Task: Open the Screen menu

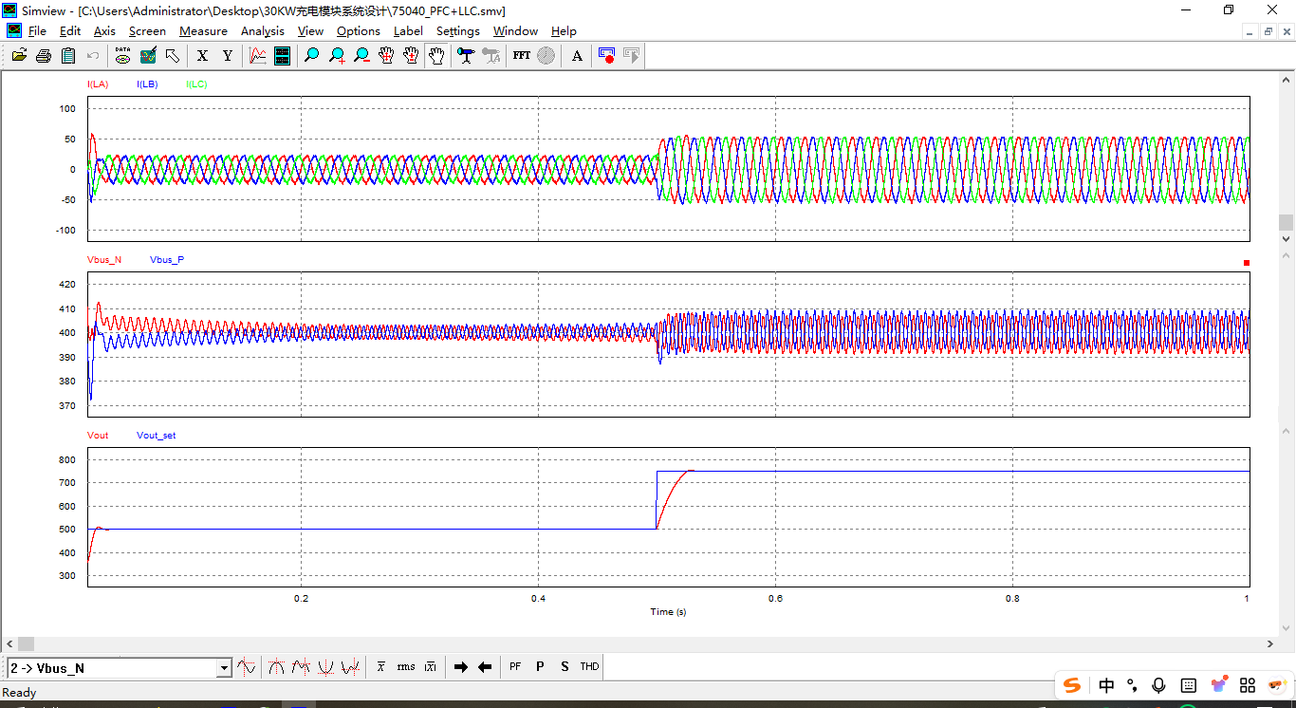Action: 147,31
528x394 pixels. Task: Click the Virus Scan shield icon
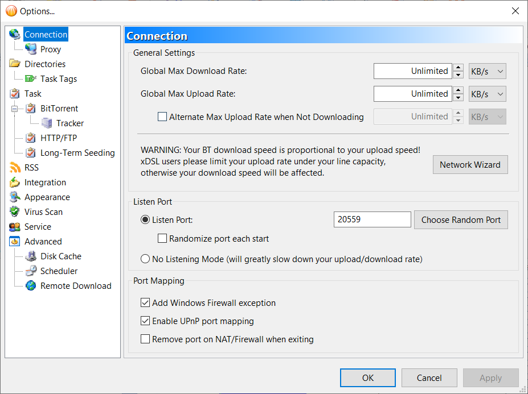coord(15,212)
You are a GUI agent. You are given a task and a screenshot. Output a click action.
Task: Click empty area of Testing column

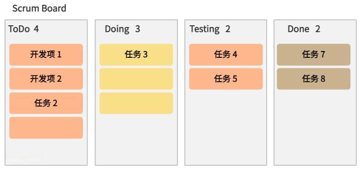(226, 127)
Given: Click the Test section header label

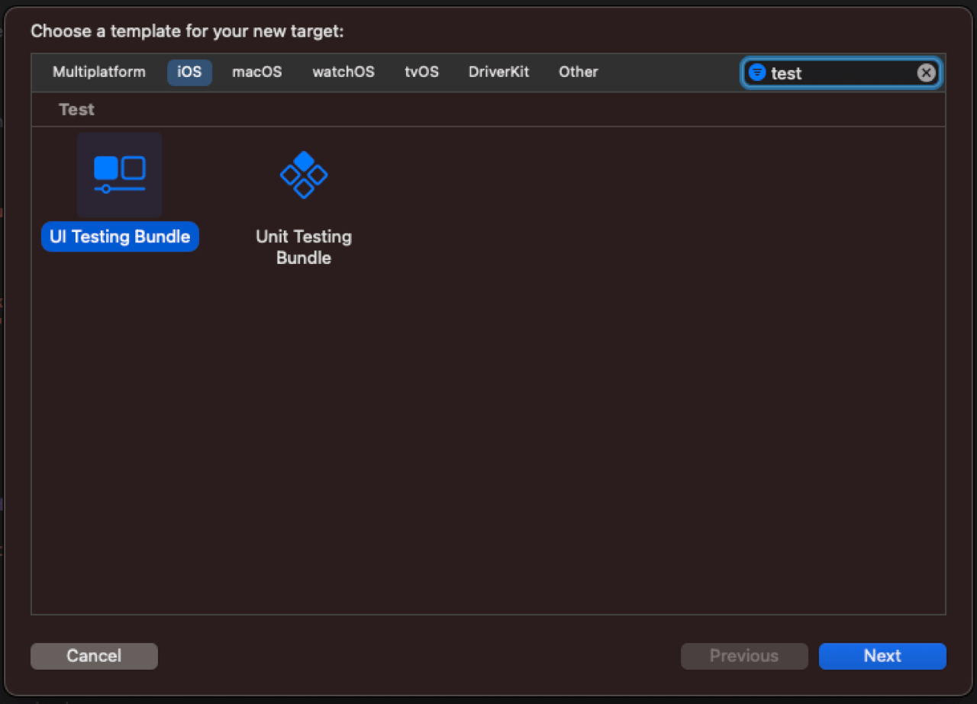Looking at the screenshot, I should click(76, 109).
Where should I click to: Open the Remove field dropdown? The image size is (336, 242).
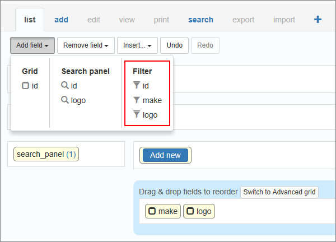(86, 45)
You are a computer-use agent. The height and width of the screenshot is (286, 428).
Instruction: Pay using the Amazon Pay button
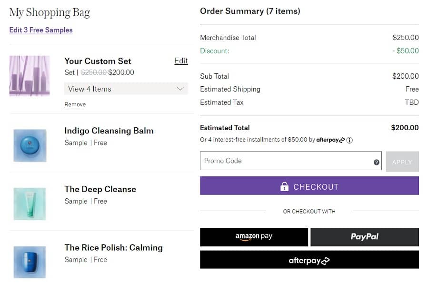[254, 237]
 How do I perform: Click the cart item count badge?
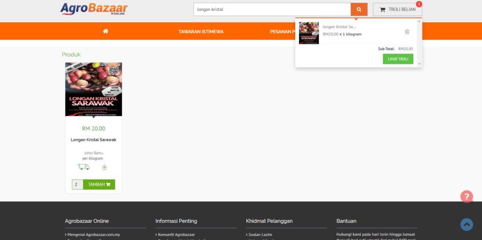pyautogui.click(x=419, y=4)
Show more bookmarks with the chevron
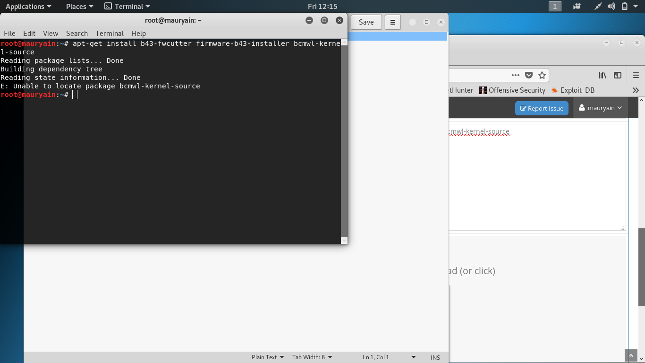Viewport: 645px width, 363px height. tap(636, 90)
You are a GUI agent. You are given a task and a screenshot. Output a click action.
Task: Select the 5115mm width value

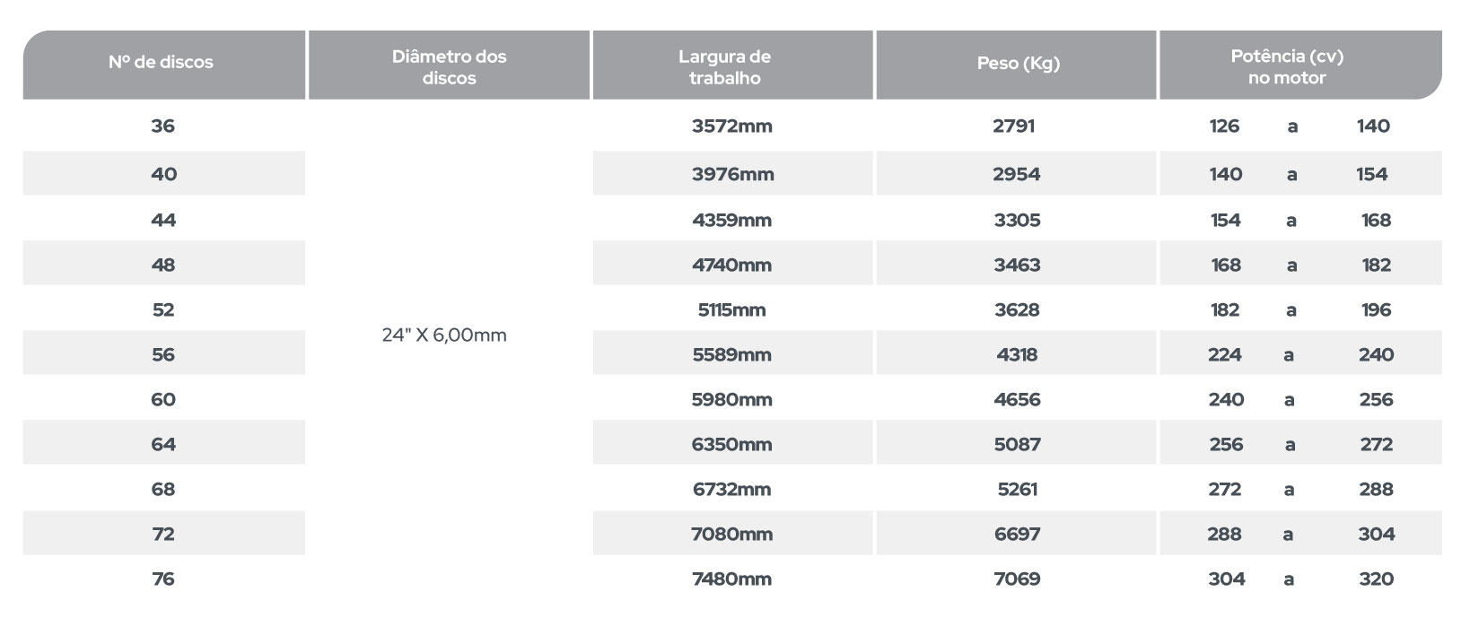[732, 309]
══════
**To do:** Drop the pictures and give every line above again exactly.

**Problem solution:**
Task: Open the Screen menu

Action: 147,31
528x394 pixels. Task: Click the Virus Scan shield icon
coord(15,212)
You are a GUI agent. You are given a task and a screenshot. Output a click action.
Task: Click empty area of Testing column

(226, 127)
Given: Click the Test section header label

Looking at the screenshot, I should click(76, 109).
Where should I click to: Open the Remove field dropdown? The image size is (336, 242).
(86, 45)
You are a computer-use agent. The height and width of the screenshot is (286, 428).
Instruction: Pay using the Amazon Pay button
[254, 237]
 How do I perform: Click the cart item count badge?
pyautogui.click(x=419, y=4)
Show more bookmarks with the chevron
Viewport: 645px width, 363px height. tap(636, 90)
You are a GUI agent. You are given a task and a screenshot. Output a click action.
Task: Select the 5115mm width value

[732, 309]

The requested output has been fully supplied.